GIVEN INFORMATION
╭──
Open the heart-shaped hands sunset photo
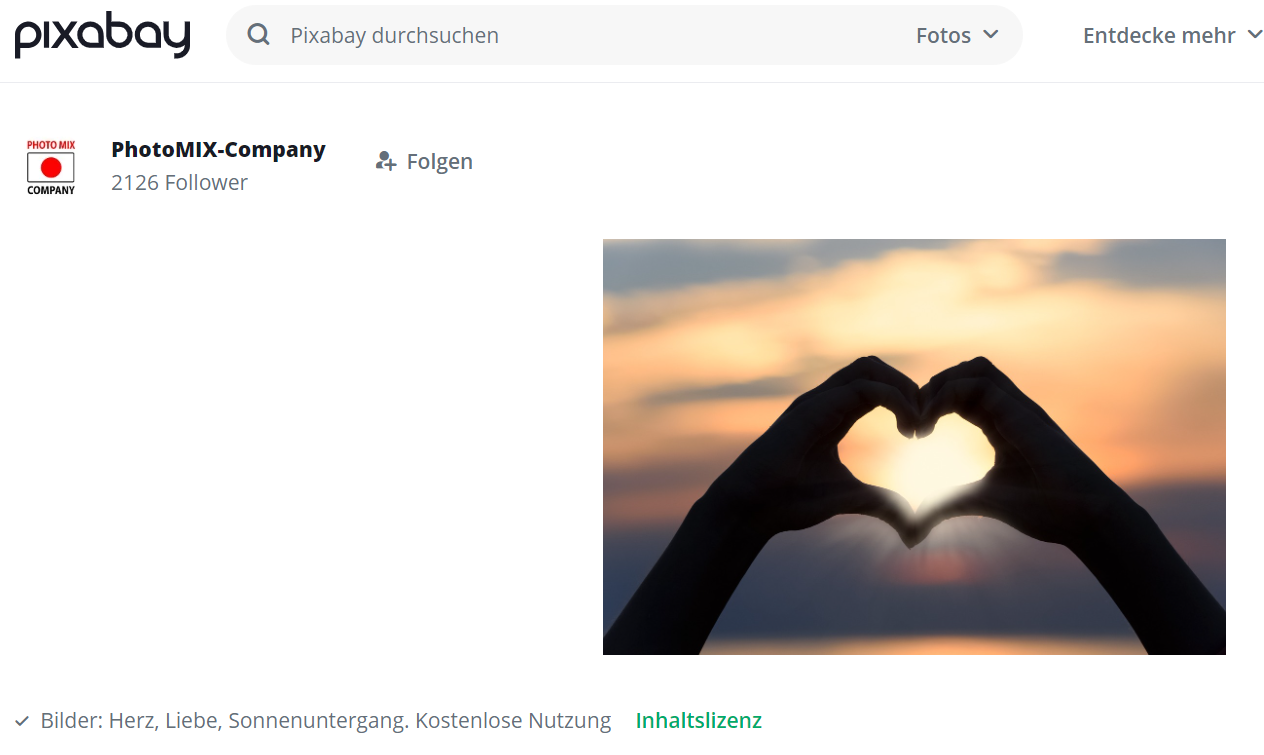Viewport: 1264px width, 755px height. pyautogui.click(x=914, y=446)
╰──
╭──
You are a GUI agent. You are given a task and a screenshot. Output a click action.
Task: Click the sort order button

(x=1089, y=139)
╰──
╭──
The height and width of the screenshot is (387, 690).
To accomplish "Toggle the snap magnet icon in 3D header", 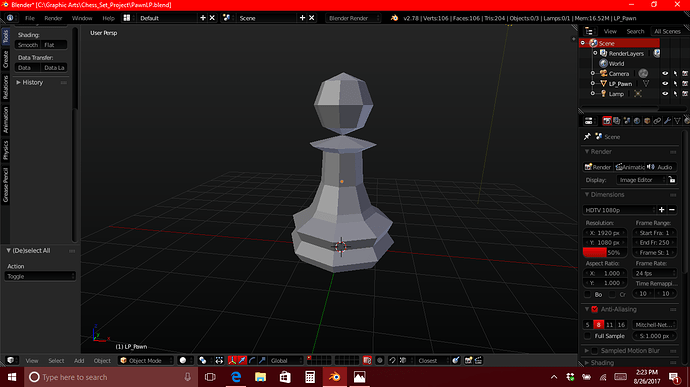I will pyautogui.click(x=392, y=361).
╰──
EXERCISE DESCRIPTION
Copy word for word the rows beginning with the line containing "You are a GUI" and running through the line containing "(x=1089, y=139)".

THE SOLUTION
You are a GUI agent. You are given a task and a screenshot. Output a click action.
Task: Click the sort order button

(x=1089, y=139)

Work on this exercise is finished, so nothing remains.